Blanketing public schools with community resources will not help solve chronic problems in the schools. It is the quality that counts, not the quantity- HCZ's motto "Whatever it takes needs to be reframed as "The best effective programs"
This former teacher is terrifying. There is no hope for this illiterate, totally brainwashed population, able to repeat only slogans and platitudes.
It's the end, America.
Geoffrey Canada is a great leader, but he is an autocrat. Would love to know what an independent audit of the school uncovers.
Why is everything the Obama administration being scrutinized?
Is this a form of prejudice? Is there a taught preconceived notion that people of color are not as capable?
Where is the link to Helen Zelon's article? I've checked City Limits's website, Google, etc. and I can't find it anywhere? Would be great if the Brian Lehrer folks could post the link. Thanks!
It seems to me that Obama's embracing and promoting this program represents the kind of HOPE his candidacy represented and inspired among his supporters. What is the alternative to NOT having such a program: More of whatever was occuring in the area before the program was conceived and launched? Doing nothing? If all indications so far are promising, why not take a bold step without waiting for data that will not come for years?

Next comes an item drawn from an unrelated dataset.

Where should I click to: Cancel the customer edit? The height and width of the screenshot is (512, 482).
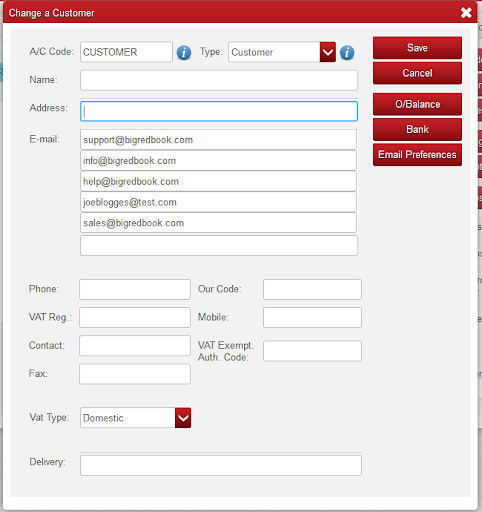(x=417, y=73)
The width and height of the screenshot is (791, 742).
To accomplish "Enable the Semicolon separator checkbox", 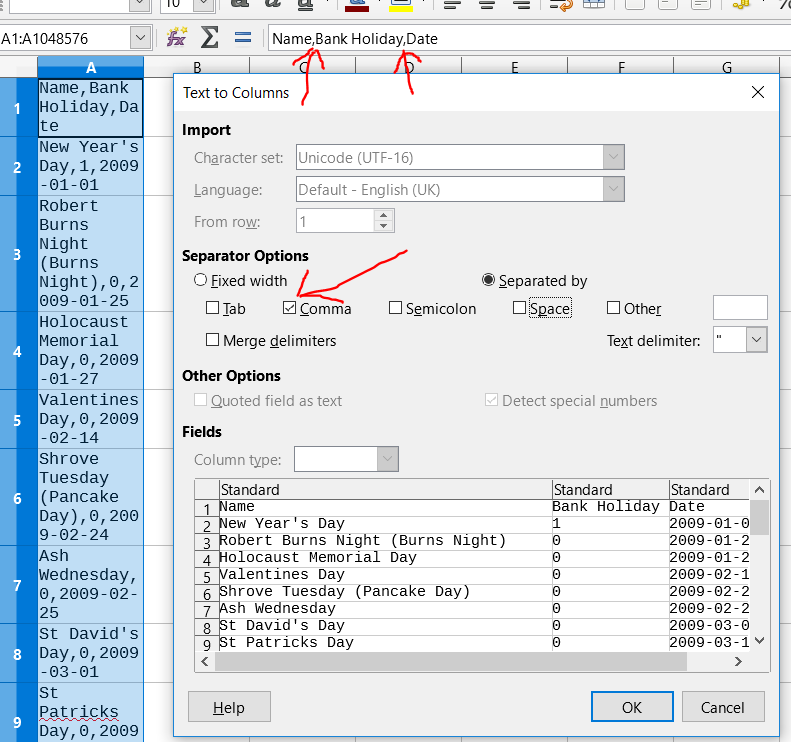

Is this more "Anit-Obama" or is this a legitimate questioning of proposed policy? Where was the questioning of so many Bush policies?
The point the the administration is trying to make is that the current system is failing! We need to try something different. Is the Harlem Children Zone perfect? We do not know that yet. But, what is the harm in trying this program and other vital programs such as charter schools and arts and education programs?
How can you possibly go wrong with continued support of children? What's the big mystery?
It is my understanding that the HCZ schools have far few ELL students and special needs students then their peer traditional public schools. Also, the HCZ schools can keep class size small where, again, their peer traditional public schools cannot. Can your speakers address these issues?
this woman is harshing my children's zone buzz!!!
Be sure to see this tremendously moving film about the charter school issue affecting four local families: http://thelotteryfilm.com/
Opening May 7th. Incredible insight into the promise of education for all!
(20 years ago is 1990 not 1994)
I have two kids, and they were both reading and writing at 6 years old. How is it that children get all the way through 12th grade, 18 years old, without being able to read and write? That's 11 years of being cheated out of an education - an education that was paid for. That's a huge amount of time, and a lot of people that have participated in passing that child up.